##### Data records #####
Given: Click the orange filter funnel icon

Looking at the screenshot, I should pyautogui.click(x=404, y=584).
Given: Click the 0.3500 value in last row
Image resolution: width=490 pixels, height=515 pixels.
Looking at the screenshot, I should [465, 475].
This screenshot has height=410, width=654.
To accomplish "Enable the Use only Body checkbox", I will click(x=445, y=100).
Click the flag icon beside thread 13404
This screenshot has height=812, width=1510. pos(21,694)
#####
##### Data records #####
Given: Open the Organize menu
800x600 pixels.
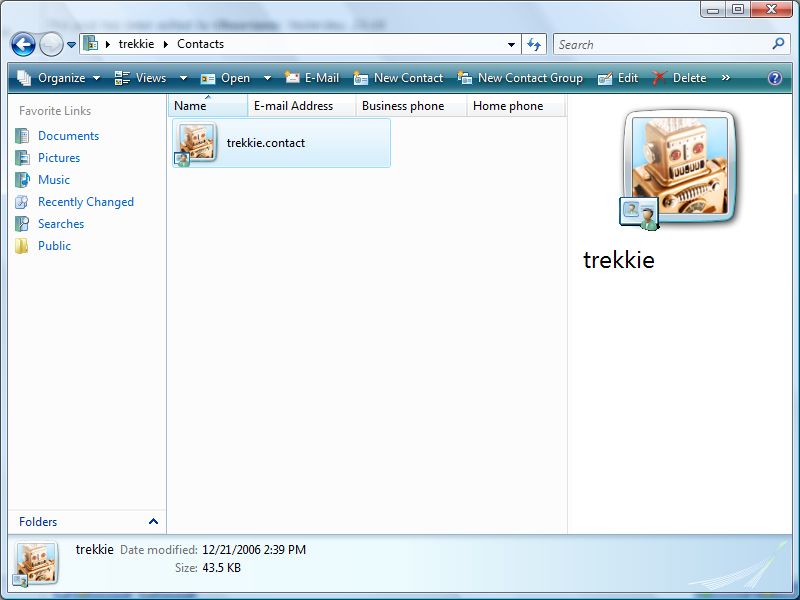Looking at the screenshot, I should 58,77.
#####
##### Data records #####
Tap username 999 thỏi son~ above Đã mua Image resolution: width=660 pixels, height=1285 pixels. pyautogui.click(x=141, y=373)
#####
## Task objective
Reproduce the lines above, beginning at the line with "Given: Click the orange filter funnel icon" and stopping after the line with "This screenshot has height=410, width=654.", exactly as they are.

## Problem solution
Given: Click the orange filter funnel icon

Looking at the screenshot, I should pyautogui.click(x=404, y=584).
Given: Click the 0.3500 value in last row
Image resolution: width=490 pixels, height=515 pixels.
Looking at the screenshot, I should [465, 475].
This screenshot has height=410, width=654.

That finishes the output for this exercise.